■ **課題の指示**
1. 次の(a)〜(c)が通気口の落下試験を述べた本文の内容と合っているかを判定し、それぞれ「はい」か「いいえ」で答えなさい。判定の根拠となる本文の語句も、そのまま引用して示すこと。
(a) 試験では、梱包体を高さ100cmから5回自由落下させた。
(b) 通気口形状Aで通気口被覆割合が50%のとき、梱包材3の角部に膨れは見られなかった。
(c) 通気口形状Dでは、楕円形状の通気口を、その長軸が短尺側折曲縁31bと平行になるように形成した。
2. 通気口の落下試験を述べた本文を、最後の文の次から書き継ぎなさい。
----- 本文 -----
A:図3に示す変形楕円形状の通気口35を、その第一の円弧縁35aが短尺側折曲縁31bの側に位置するように形成した。
B:矩形状の通気口を、その長辺が短尺側折曲縁31bの側に位置するように形成した。
C:半円形状の通気口を、その直径の直線が短尺側折曲縁31bの側に位置するように形成した。
D:楕円形状の通気口を、その長軸が短尺側折曲縁31bと平行になるように形成した。
【0022】
これらの試験対象について、長尺側折曲片32によって覆われる通気口の面積を0〜100%の範囲で10%ずつ変化させて通気口形成位置を異なるものとしてそれぞれ11種類の梱包体を作製し、高さ100cmから5回自由落下させて、空気の抜けの状態を目視評価すると共に、通気口の周縁における梱包材3の膨れや捲れ、亀裂などの形状変化の有無を目視評価した。これらの結果を図4に示す。
【0023】
通気口形状Aについては、通気口被覆割合が0%(長尺側折曲片32の折り曲げ先端縁が通気口35まで達していない場合)および10%と小さい場合であっても、落下衝突時の空気の圧力によっても梱包材3に破損や膨れなどの外傷が生ずることはなかったが、通気口35の周縁、特に短尺側折曲縁31bの側に位置する第一の円弧縁35aが波打つように若干の膨れを生ずるものがあった。一方、通気口被覆割合が50%になると、落下衝突時に梱包体1の内部の空気に押されて梱包材3の角部に膨れを起こすものが見られた。この傾向は通気口被覆割合がさらに大きくなると顕著になり、60〜100%になると角部が破損してしまうものもあった。これに対し、通気口被覆割合を20〜40%とした場合は、落下衝突によっても梱包材3の形状に変化は見られず、通気口35から良好に空気抜けが行われたことが確認された。また、通気口周縁の形状も良好に維持され、梱包材角部の膨れや破損もなかった。
----- 抽出した行 -----
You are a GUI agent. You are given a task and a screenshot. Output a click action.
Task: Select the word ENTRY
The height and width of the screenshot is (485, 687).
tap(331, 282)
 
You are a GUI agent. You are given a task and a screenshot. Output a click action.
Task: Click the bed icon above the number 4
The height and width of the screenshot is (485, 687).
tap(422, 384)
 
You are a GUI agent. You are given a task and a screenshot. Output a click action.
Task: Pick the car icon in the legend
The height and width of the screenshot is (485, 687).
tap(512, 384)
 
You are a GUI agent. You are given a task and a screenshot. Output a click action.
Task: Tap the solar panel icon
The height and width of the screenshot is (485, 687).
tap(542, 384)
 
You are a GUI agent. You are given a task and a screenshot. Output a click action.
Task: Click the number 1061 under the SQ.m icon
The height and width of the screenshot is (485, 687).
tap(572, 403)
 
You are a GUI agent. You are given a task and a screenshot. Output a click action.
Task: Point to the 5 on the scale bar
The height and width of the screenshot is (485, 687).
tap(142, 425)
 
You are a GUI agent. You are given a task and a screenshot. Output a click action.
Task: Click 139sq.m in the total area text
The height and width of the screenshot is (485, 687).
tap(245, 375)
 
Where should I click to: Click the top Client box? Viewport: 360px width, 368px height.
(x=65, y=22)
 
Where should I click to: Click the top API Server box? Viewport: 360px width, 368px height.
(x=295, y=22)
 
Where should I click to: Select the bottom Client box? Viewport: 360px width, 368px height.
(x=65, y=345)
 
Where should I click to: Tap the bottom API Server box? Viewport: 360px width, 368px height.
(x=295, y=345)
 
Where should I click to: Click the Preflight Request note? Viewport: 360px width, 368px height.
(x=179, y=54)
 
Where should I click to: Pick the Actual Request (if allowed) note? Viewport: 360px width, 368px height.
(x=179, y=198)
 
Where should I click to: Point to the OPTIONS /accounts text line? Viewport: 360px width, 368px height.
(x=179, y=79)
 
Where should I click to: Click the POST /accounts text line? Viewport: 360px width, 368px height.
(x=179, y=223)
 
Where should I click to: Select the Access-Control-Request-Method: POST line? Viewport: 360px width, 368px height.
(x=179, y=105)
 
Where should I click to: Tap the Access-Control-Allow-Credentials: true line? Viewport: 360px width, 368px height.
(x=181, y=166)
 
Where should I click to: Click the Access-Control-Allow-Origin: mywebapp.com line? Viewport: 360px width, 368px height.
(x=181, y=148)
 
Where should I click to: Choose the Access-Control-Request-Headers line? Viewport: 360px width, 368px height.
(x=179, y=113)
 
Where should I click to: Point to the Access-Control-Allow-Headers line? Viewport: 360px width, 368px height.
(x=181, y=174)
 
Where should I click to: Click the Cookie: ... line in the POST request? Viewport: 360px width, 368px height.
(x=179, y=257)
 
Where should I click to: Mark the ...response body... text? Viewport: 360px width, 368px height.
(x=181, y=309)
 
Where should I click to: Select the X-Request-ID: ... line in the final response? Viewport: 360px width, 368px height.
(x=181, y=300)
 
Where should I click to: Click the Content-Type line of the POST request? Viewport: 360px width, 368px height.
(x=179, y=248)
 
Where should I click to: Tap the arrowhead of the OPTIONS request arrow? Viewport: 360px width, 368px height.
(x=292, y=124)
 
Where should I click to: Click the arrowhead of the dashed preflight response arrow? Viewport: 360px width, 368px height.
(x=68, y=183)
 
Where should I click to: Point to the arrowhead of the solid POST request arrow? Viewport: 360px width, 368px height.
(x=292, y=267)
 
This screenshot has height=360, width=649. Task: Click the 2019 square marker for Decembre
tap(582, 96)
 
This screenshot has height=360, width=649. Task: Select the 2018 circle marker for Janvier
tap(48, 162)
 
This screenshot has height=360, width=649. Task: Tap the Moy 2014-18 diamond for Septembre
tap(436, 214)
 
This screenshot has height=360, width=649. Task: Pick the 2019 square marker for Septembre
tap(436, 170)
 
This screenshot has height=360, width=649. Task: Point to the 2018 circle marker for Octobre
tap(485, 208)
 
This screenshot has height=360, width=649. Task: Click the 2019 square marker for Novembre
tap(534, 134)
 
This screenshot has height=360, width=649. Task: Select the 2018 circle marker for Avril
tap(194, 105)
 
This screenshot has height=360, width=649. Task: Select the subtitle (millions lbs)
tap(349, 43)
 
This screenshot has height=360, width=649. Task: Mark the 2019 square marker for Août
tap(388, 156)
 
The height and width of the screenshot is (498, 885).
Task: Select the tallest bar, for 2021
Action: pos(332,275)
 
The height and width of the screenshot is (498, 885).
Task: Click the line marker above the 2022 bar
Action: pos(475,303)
-----
■ **演習の解答**
1.
(a) はい。「高さ100cmから5回自由落下させて」
(b) いいえ。「通気口被覆割合が50%になると、落下衝突時に梱包体1の内部の空気に押されて梱包材3の角部に膨れを起こすものが見られた」
(c) はい。「楕円形状の通気口を、その長軸が短尺側折曲縁31bと平行になるように形成した」

2.
【0024】
通気口形状Bについては、通気口被覆割合が0%および10%の場合、落下衝突時の空気の圧力によっても梱包材3に破損や膨れなどの外傷が生ずることはなかったが、通気口の矩形状の角部に亀裂が入り、梱包材3が破れてしまい、短尺側折曲縁31b側の長辺が捲れ上がってしまった。通気口被覆割合を20%としたものは、落下衝突によっても梱包材3の形状に変化は見られず、通気口35からの空気抜けが良好に行われたことが確認された。また、長尺側折曲片32に覆われずに露出している通気口部分の短尺側折曲縁31b側の長辺や梱包材3の縁が多少波打つように膨れたものの、梱包が外れるようなことはなかった。一方、通気口被覆割合が50%以上になると、落下衝突時に梱包体1の内部の空気に押されて梱包材3の角部に膨れや破損を起こすものが見られた。これに対し、通気口被覆割合を30〜40%とした場合は、落下衝突によっても梱包材3の形状に変化は見られず、通気口35からの空気抜けが良好に行われたことが確認された。また、通気口周縁の形状も良好に維持され、梱包材角部の膨れや破損もなかった。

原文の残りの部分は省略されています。